Thursday, May 31, 2012

if you smile at me, i will understand

I've been wondering if it's time to close out this blog. I have entered a new stage of my life where these kind of introspective blog posts hold less meaning for me. I'd like to continue blogging, but in a much more light hearted way that's a little less personal, and one that mirrors my new life, my new body and my new friends. Life is no longer a struggle and I'm not just squeaking by.

If I started something fun and colorful and silly would y'all read it? Or would I just be typing into space for no one to read?

Thursday, May 24, 2012

i wonder if she knows

I know I've been absent from here for a while. I started this post to write about how I was negotiating the world, but specifically, my marriage as a feminist. Although I no longer have that marriage, I'm still negotiating the world as a feminist, but things feel enormously different. I feel like I've become Feminist 2.0, my new understanding of who I am and how I should enteract with the rest of the world in order to achieve the results I want.

Let's start here. Nearly all of my feminist beliefs, at one point, could be boiled down to this point made by Simone De Beauvoir in The Second Sex.

"To emancipate woman is to refuse to confine her to the relations she bears to man, not to deny them to her; let her have her independent existence and she will continue none the less to exist to him also; mutually recognizing each other as subject, each will yet remain for the other an other."

A little more briefly, my main claim to feminism was this. There are men, there are women and there are variations that are in between, both or neither of those things. With little or no need to categorize or define gender or sex, also meaning little or no need to compare them to each other or to create one standard by which the other was judged, then we could all flourish and lead our most productive and happiest non-oppressed lives.

However, at some point a few months ago, I had a revelation. The issue, in my view, wasn't that we were categorizing, defining and comparing men and women, but that we as a society were fixated on trying to draw a line between masculinity, men and the male gender as well as feminity, women and the female gender.

I've discovered that I believe, among all the things I believe about God and the universe and our purpose in the world, that there is a cosmic balance between the masculine and the feminine, not a cosmic balance between men and women. All of us, regardless of sex, gender, orientation or age are composed of some parts feminine, some parts masculine. For many of us, we might find that we are far more one than the other, but I cannot see that one could exist without traits of both. The union of masculine and feminine is the resolution of cosmic unrest. We balance this within ourselves, we balance it with others in our romantic relationships, in our friendships, in our relationships with our family, with our goals and desires, our very being.

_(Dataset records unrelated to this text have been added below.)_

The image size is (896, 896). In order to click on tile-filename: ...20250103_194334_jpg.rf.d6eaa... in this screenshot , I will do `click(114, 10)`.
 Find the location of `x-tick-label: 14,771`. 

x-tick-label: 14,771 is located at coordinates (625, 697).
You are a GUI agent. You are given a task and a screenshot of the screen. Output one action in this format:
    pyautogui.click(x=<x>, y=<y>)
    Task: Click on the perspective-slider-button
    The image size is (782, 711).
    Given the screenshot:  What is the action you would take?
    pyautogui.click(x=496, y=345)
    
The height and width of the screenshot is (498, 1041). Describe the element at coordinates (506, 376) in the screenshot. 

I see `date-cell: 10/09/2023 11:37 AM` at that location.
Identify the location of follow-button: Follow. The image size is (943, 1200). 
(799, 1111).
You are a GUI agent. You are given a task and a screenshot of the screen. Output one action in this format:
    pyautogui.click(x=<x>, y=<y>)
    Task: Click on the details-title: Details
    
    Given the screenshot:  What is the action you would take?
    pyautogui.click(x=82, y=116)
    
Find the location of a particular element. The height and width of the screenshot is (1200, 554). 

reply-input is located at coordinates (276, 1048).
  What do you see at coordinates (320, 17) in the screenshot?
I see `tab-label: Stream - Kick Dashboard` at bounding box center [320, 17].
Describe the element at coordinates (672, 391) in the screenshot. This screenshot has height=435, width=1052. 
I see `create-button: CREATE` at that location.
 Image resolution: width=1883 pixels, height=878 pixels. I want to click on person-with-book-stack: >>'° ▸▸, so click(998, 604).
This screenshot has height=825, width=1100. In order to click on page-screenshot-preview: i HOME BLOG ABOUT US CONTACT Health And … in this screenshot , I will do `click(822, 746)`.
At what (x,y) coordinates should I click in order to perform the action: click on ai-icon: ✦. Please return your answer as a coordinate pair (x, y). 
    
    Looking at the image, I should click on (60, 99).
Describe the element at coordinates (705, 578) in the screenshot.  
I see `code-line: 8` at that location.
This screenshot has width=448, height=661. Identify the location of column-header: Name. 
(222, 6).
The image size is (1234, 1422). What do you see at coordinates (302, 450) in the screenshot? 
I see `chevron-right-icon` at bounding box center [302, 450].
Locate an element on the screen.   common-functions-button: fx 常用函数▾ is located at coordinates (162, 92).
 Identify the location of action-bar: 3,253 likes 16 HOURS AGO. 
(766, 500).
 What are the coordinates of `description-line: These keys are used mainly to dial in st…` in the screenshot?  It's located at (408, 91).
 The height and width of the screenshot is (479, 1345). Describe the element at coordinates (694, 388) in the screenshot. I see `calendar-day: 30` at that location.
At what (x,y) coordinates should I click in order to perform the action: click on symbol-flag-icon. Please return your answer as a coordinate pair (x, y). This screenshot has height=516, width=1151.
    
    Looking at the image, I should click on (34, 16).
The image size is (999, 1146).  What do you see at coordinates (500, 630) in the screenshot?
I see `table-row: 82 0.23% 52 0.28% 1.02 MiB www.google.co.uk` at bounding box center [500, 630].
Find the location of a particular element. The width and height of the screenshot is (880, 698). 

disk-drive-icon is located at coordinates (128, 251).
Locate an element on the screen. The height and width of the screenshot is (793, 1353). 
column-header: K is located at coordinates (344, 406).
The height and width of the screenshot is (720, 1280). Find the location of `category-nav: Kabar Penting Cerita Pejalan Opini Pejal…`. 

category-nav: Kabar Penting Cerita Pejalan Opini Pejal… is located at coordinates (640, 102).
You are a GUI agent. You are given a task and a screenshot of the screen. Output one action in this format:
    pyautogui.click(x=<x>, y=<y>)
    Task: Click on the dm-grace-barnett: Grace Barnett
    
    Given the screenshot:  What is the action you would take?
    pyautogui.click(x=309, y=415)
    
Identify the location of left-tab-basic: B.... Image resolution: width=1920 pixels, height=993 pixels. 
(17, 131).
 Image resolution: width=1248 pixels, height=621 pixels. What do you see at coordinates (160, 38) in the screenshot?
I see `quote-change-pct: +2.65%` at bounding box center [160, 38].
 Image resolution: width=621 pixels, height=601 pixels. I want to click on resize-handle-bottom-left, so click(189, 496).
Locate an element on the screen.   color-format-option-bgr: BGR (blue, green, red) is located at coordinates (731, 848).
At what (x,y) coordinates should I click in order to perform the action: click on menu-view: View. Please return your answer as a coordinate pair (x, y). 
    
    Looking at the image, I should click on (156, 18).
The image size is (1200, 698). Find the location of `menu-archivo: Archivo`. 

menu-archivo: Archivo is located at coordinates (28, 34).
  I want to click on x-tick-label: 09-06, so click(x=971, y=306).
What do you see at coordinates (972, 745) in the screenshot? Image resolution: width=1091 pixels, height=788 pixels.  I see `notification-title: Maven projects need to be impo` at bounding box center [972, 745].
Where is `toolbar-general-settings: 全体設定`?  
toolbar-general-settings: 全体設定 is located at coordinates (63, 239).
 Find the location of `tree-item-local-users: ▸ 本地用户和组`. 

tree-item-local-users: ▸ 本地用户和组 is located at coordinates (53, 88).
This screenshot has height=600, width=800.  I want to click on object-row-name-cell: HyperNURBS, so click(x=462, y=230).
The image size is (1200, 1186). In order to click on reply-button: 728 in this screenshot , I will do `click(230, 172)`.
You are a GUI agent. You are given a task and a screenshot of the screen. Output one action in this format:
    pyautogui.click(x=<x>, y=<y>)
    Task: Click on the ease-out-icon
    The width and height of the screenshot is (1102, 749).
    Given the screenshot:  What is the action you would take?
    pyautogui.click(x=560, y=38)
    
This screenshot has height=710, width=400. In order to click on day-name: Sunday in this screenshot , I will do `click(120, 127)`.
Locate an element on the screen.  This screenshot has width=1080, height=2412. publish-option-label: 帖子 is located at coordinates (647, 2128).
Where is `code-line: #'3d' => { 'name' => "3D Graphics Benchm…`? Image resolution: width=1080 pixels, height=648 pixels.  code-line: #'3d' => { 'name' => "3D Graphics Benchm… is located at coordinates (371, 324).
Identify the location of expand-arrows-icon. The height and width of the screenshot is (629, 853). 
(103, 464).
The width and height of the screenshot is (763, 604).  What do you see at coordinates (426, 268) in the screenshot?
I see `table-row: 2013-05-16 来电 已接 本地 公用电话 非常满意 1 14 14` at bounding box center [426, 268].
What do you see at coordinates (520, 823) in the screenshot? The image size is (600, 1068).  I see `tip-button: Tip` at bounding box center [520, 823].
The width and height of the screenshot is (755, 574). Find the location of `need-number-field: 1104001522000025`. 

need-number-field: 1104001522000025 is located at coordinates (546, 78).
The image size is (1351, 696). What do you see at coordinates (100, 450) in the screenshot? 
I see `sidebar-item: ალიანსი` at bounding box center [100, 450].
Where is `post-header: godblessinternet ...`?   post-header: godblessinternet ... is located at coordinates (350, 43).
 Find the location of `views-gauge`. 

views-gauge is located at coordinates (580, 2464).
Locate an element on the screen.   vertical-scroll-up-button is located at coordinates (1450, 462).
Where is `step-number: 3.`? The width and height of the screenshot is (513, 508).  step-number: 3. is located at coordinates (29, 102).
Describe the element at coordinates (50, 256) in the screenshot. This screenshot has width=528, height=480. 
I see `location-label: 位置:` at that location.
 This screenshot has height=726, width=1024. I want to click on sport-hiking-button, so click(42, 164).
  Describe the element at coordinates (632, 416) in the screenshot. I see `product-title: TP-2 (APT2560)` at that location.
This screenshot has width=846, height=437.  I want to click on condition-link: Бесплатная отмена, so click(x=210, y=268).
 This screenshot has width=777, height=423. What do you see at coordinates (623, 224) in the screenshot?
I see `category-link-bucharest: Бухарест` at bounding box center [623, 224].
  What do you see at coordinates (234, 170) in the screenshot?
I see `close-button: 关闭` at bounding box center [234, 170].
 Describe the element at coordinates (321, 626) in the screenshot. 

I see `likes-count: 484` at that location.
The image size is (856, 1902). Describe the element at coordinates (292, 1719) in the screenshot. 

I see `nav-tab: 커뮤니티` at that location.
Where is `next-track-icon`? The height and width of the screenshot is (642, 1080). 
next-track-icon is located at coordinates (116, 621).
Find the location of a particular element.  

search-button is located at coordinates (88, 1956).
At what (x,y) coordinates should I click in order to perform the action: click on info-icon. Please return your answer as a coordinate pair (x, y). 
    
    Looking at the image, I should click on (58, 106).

Okay, I know this all sounds kind of yin yang-y. But what I'm trying to say was that I found a lot of difficulty in arguing that we should stop worrying about the gender binary. And for the most part, we should. But it's not the gender binary that is the problem, it's the insistence that men are masculine and women are feminine. It's an inability to let people be people without holding them to these defined standards.

...to have independent existence.

Crap. I'm back where I started. I'm not very good at blogging about feminism. Maybe I should get a hobby and blog about that.

I guess the issue isn't so much that I don't believe what I did before, rather that I have a fuller understanding of it. And that I've come to appreciate the masculine and feminine within myself, and the masculine and feminine in others. And I'm learning to love the things about myself that I no longer view as contradictions, but part of a beautiful balance that makes up who I am.